- _Dataset excerpt_:
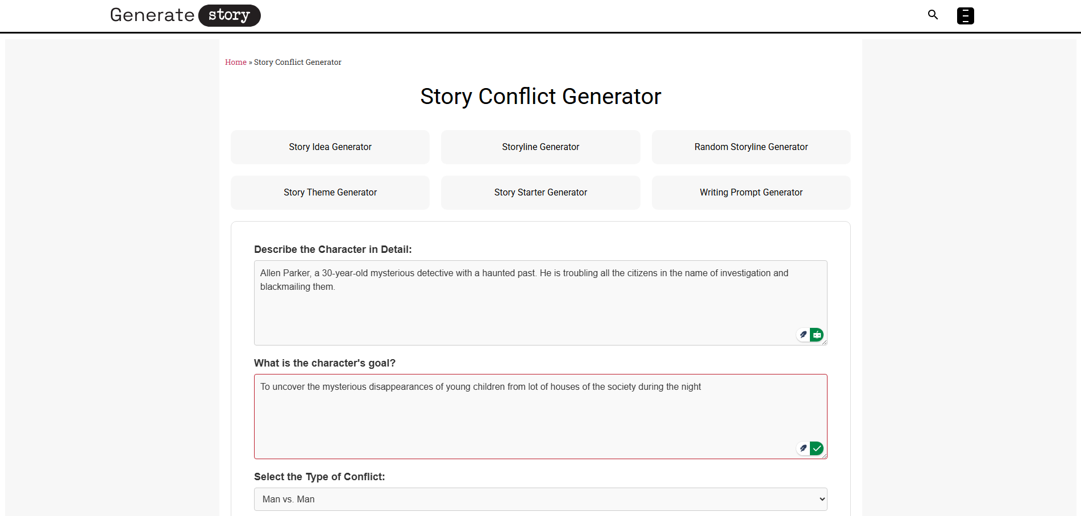This screenshot has height=516, width=1081.
Task: Open the Story Theme Generator
Action: pyautogui.click(x=330, y=192)
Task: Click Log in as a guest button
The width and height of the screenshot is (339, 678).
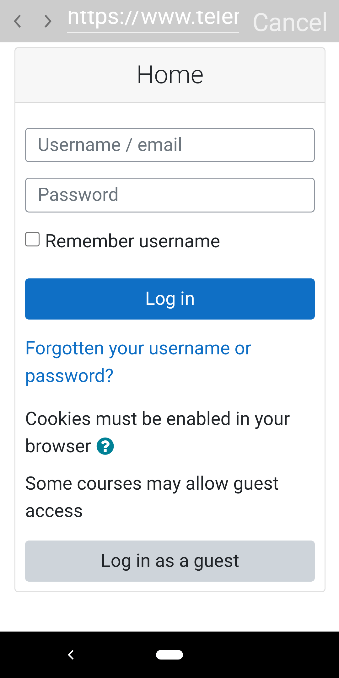Action: 170,561
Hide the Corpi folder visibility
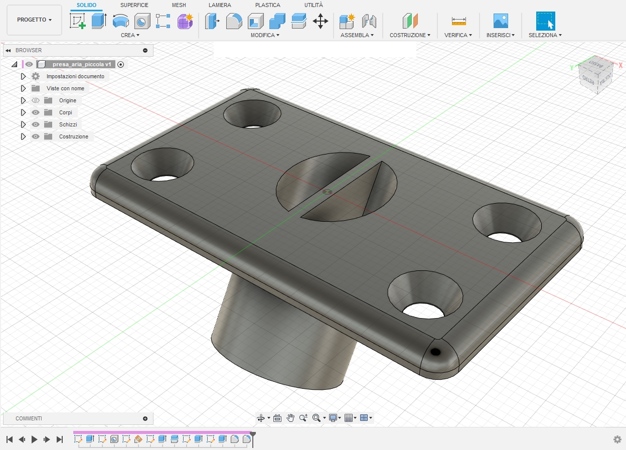Viewport: 626px width, 450px height. point(36,112)
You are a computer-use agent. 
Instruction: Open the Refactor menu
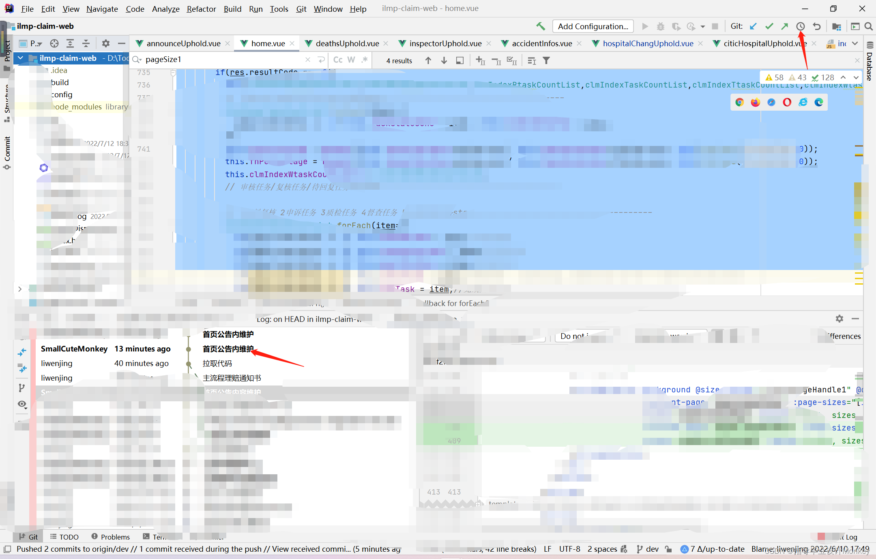click(x=201, y=9)
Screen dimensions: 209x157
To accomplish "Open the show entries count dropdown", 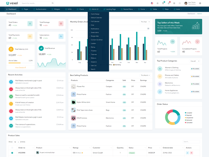I will coord(16,142).
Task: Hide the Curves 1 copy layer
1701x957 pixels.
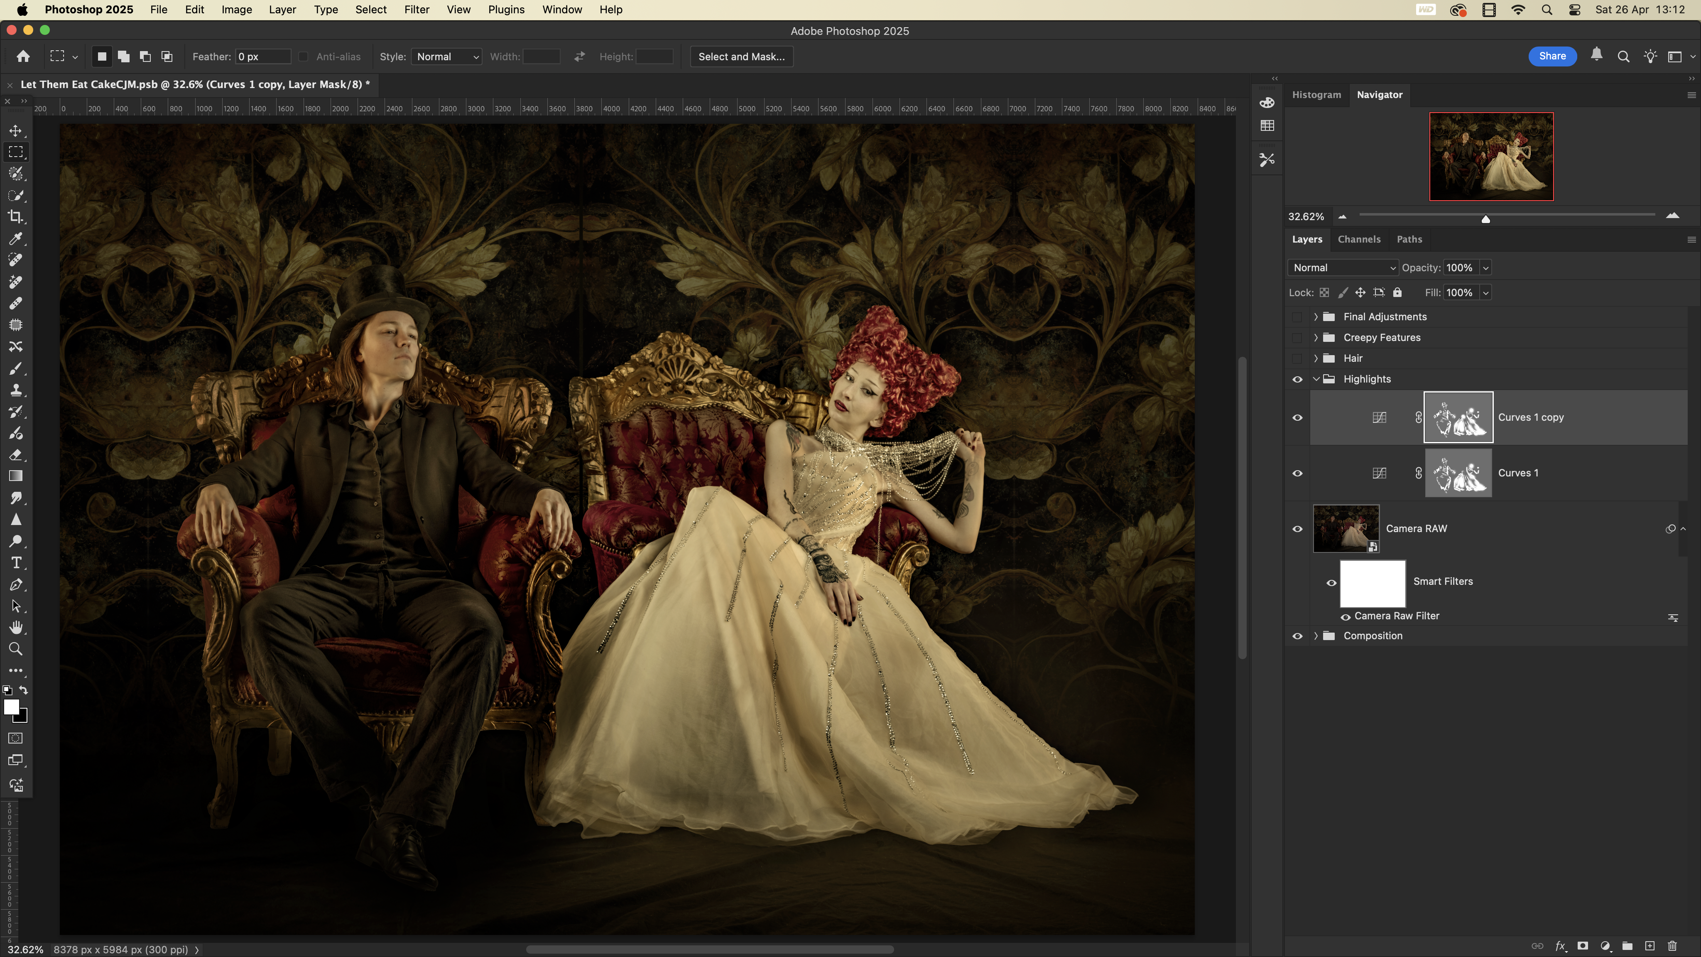Action: tap(1298, 417)
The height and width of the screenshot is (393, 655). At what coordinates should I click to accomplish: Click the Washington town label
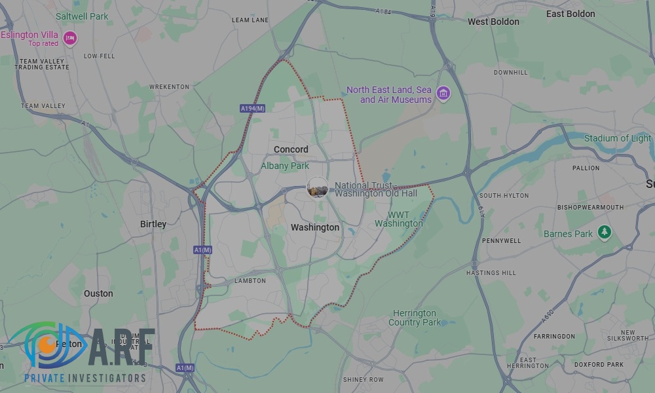315,227
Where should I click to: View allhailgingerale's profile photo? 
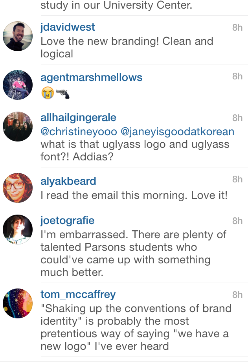(18, 127)
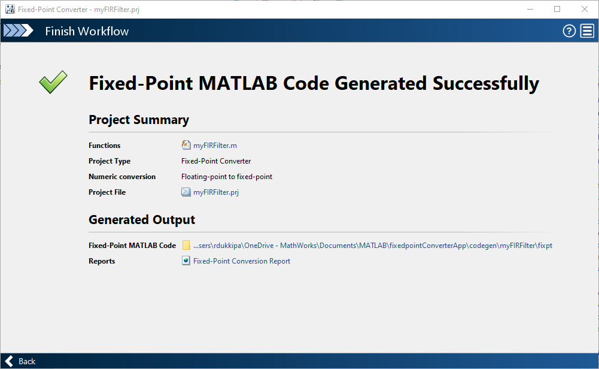Screen dimensions: 599x369
Task: Click the Fixed-Point Conversion Report icon
Action: point(186,261)
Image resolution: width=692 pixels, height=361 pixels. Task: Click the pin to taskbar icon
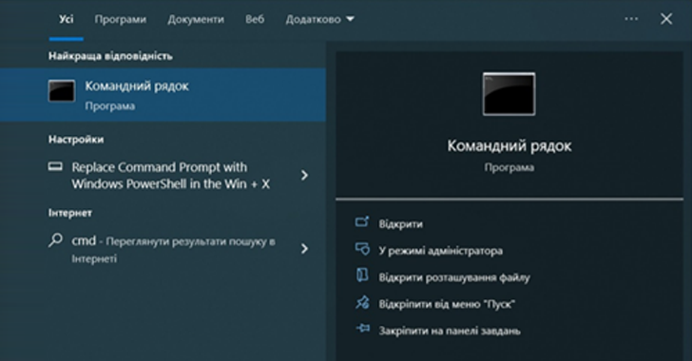(362, 329)
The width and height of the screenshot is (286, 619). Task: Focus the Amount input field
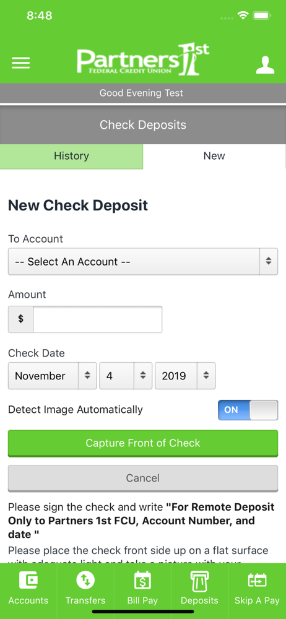pos(98,319)
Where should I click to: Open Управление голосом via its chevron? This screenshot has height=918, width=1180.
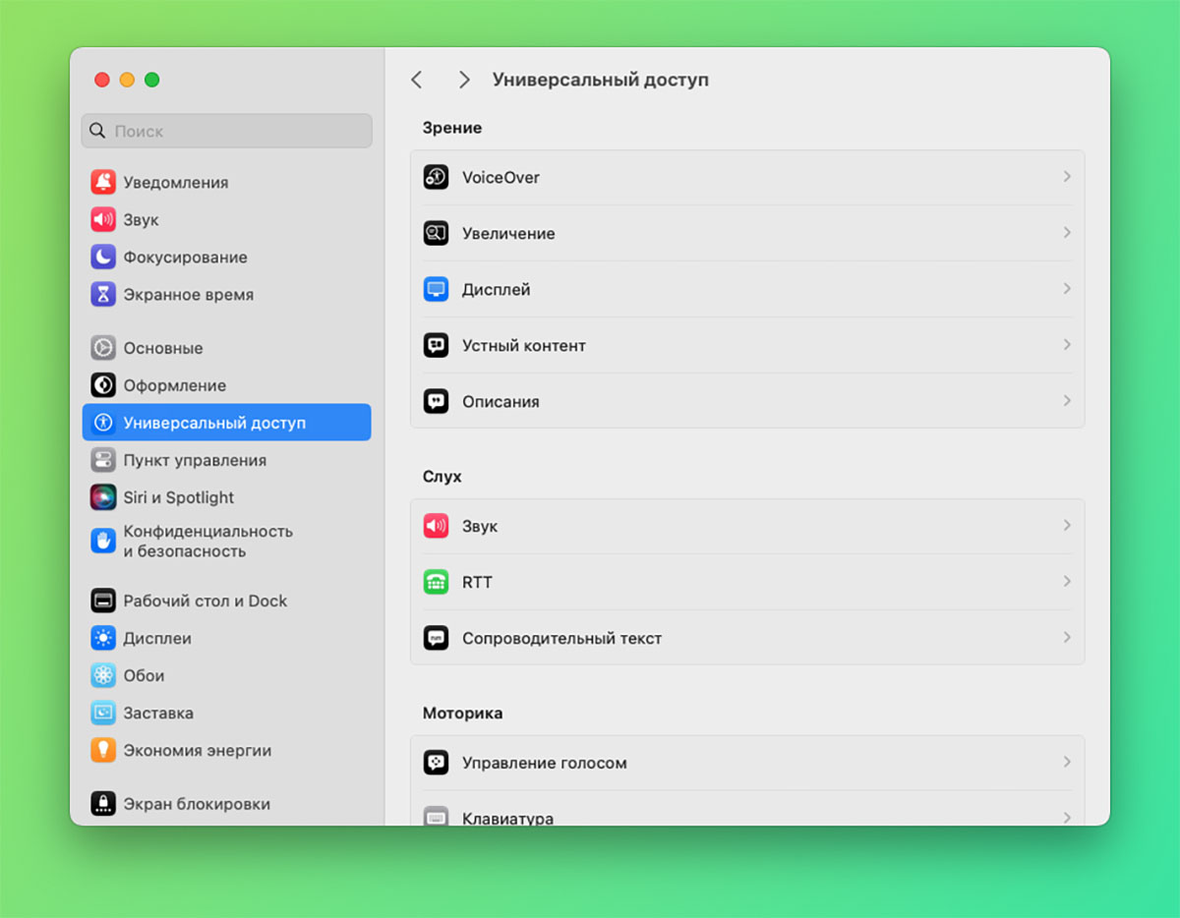pos(1067,762)
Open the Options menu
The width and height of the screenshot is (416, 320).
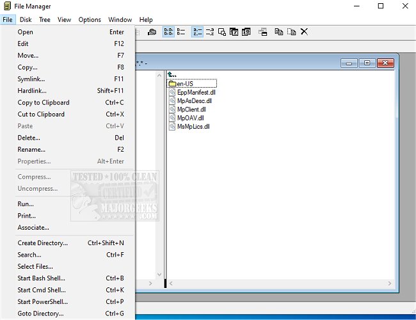click(90, 20)
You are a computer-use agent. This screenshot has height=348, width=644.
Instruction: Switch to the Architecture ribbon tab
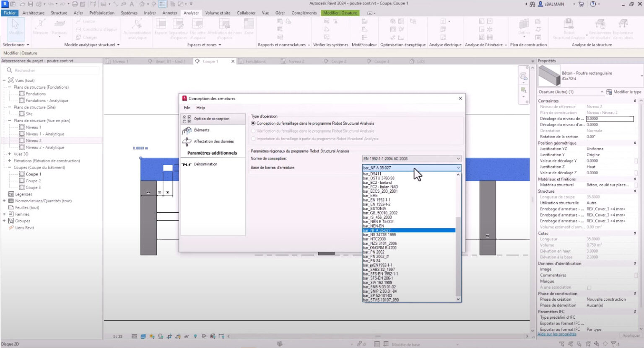33,13
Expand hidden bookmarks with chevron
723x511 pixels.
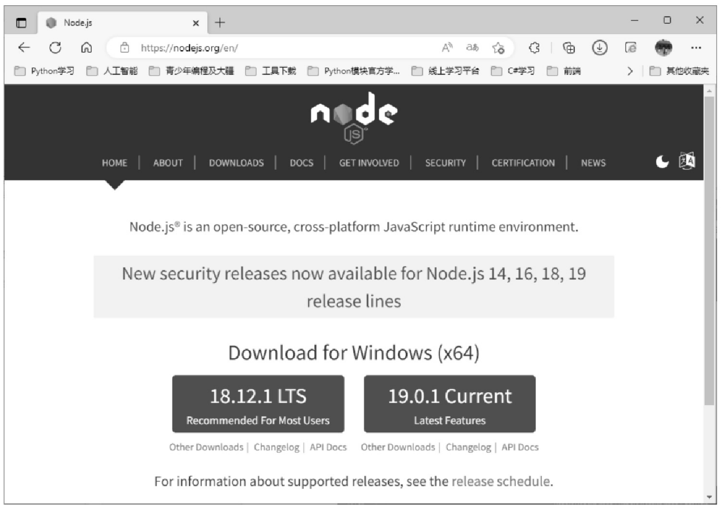630,71
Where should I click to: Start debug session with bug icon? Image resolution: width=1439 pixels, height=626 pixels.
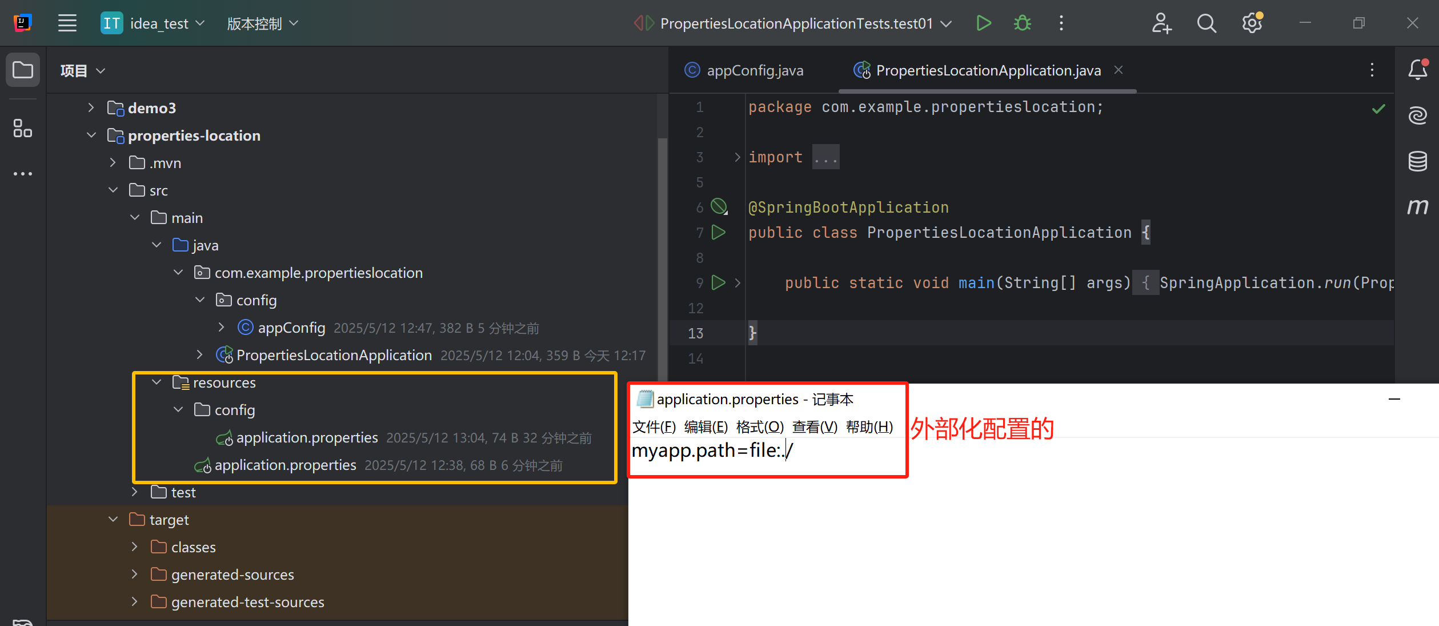(1022, 23)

- _Task details_:
Reproduce the records starting with the line that contains "The width and height of the screenshot is (286, 619)." and going on through the end of the records, leaving the pictures out.

- _Completed exercise_:
The width and height of the screenshot is (286, 619). Task: Focus the Amount input field
pos(98,319)
Where should I click to: Open Управление голосом via its chevron? This screenshot has height=918, width=1180.
pos(1067,762)
Open the Options menu
The width and height of the screenshot is (416, 320).
click(90, 20)
You are a computer-use agent. This screenshot has height=348, width=644.
Instruction: Switch to the Architecture ribbon tab
33,13
Expand hidden bookmarks with chevron
723x511 pixels.
630,71
Where should I click to: Start debug session with bug icon? Image resolution: width=1439 pixels, height=626 pixels.
(1022, 23)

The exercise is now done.